Sentei nesta soleira há muito tempo e nunca mais levantei. A não ser uma vez, quando peguei doença e me carregaram para dentro. Mas depois voltei e aqui estou como sempre, espiando a estradinha de terra.
Enquanto isso, o sol nasce, o sol se põe, e tudo vai mudando. 
Os morros eram verdes de tanta árvore. Aí derrubaram tudo. O verde sumiu. Só se via a terra e a poeira que o vento esparramava. 
O tempo passou, a terra verdejou outra vez. Mas não é como antes, só cresceu mato rasteiro. 
O riacho também modificou. A água, de clarinha que era, escureceu.  Agora nem enxergo mais a correnteza, deve ter secado tudo.
Quando os morros eram verdes e as águas eram claras, tinha bastante gente morando por aqui. Disso me recordo bem. 
Então veio aquele dia. Cheguei do eito e estranhei a porta aberta. Tudo escuro lá dentro. Saí procurando ela, mas ela não estava em lugar nenhum. Me disseram que tinha ido embora de manhã cedo, carregando a mala. Enveredou pela estradinha e desapareceu sem falar com ninguém.
Duvidei, fui pra casa e encontrei o guarda-roupa vazio. Era verdade, ela tinha fugido. O motivo, levou junto com ela.  
Vim aqui e sentei na soleira, esperando ela voltar. 
As pessoas chegavam e me diziam pra entrar pra dentro, que estava de noite, fazia frio e eu ia perder a pouca saúde que tinha.
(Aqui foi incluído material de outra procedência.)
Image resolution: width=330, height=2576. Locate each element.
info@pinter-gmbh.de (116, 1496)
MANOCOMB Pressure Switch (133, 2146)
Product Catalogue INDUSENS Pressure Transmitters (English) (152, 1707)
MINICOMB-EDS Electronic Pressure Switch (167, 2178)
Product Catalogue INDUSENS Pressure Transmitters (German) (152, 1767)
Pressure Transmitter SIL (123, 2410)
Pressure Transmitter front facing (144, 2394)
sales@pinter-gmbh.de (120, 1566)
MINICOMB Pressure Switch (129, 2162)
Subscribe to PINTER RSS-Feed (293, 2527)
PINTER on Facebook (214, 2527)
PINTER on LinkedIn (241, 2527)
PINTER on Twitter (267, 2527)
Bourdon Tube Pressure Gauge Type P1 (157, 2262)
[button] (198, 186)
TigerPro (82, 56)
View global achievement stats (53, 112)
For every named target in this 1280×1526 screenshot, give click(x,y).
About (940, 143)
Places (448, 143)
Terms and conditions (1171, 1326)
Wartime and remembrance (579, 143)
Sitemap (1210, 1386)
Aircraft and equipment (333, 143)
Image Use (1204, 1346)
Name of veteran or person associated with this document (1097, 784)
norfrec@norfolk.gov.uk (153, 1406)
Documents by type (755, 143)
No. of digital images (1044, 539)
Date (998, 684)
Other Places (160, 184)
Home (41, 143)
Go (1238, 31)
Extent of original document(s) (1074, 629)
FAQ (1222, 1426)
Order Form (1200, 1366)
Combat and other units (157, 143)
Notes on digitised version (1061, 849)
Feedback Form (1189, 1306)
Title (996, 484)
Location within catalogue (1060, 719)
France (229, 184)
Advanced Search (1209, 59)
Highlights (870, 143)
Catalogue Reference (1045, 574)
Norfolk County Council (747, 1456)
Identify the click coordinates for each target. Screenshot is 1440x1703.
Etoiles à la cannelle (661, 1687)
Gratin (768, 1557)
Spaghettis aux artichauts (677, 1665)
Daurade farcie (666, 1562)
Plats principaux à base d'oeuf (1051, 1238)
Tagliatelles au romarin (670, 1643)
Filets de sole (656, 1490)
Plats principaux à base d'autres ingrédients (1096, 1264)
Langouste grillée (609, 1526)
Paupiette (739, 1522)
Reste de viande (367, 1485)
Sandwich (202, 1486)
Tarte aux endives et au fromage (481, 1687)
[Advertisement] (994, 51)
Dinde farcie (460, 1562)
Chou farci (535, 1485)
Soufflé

Me traziam comida, sentavam do meu lado e me obrigavam a comer pelo menos um pouco. Até cobertor arrumavam pra me cobrir, porque entrar eu não entrava. 
Aí fiquei doente. Eles me pegaram e me puseram na cama.
Esqueci o que aconteceu. Só sei que voltei pra cá e ninguém tornou a falar comigo. Passavam reto na estrada sem virar a cabeça nesta direção. 
Não fiz conta, prefiro estar sozinho. Acostumei. Nunca mais senti frio nem fome nem sede.
Sumiu o arvoredo dos morros, o riacho secou, e todo o povo foi pra longe. 
Só restou eu aqui, sem outra labuta além de olhar o sol nascer e o sol morrer.
Um dia, quando ela apontar na curva logo ali depois da cerca, vai me ver neste mesmo lugar, esperando. 
Vai ficar bem contente, que eu sei. E vai apertar o passo, com vontade de me abraçar.